Cillo Carlo lascia la Lega e aderisce al progetto politico guidato dal generale Roberto Vannacci

 

Ho deciso di lasciare la Lega.

Non per calcolo, non per convenienza, ma per coerenza.

Da amministratore comunale di Pietradefusi ho sempre detto ciò che penso, anche quando era scomodo, anche quando non conveniva. Oggi faccio lo stesso.

La nascita del partito guidato dal generale Roberto Vannacci rappresenta, a mio avviso, una scossa chiara nel panorama del centrodestra. Non è un’operazione tattica: è una scelta in cui mi riconosco.

Negli ultimi anni il centrodestra ha spesso governato con eccessiva prudenza. Ha abbassato i toni, ha evitato parole considerate scomode, ha preferito non esporsi su temi che fanno discutere. Il risultato è stato un approccio più amministrativo che politico.

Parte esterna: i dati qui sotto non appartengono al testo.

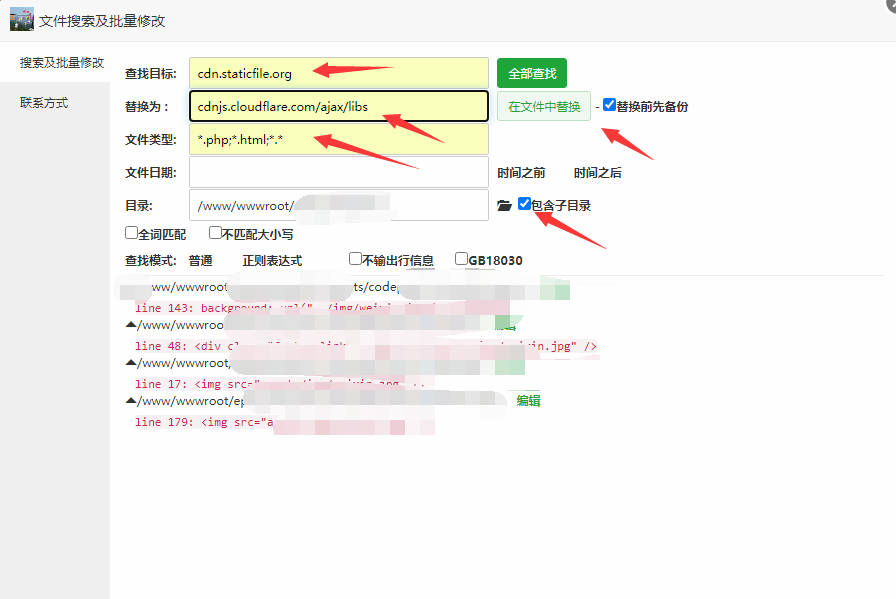Image resolution: width=896 pixels, height=599 pixels.
Task: Collapse the result file above line 179
Action: tap(131, 401)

Io non credo che la destra debba inseguire il linguaggio degli altri. Deve semplicemente dire ciò che pensa su identità, sicurezza e appartenenza, senza filtri.

Il progetto di Vannacci rimette questi temi al centro e lo fa in modo diretto. Si può essere d’accordo o meno, ma il punto è un altro: tornare a scegliere da che parte stare.

Non è una questione di toni forti, ma di chiarezza. O si difende una visione del Paese oppure si amministra quella scritta da altri.

La mia scelta è questa, netta e trasparente.

Continuerò a svolgere il mio ruolo istituzionale con responsabilità, come ho sempre fatto. Ma, politicamente, ho deciso di aderire a un progetto che non ha timore di definirsi per ciò che è.

Il tempo delle mezze misure è finito.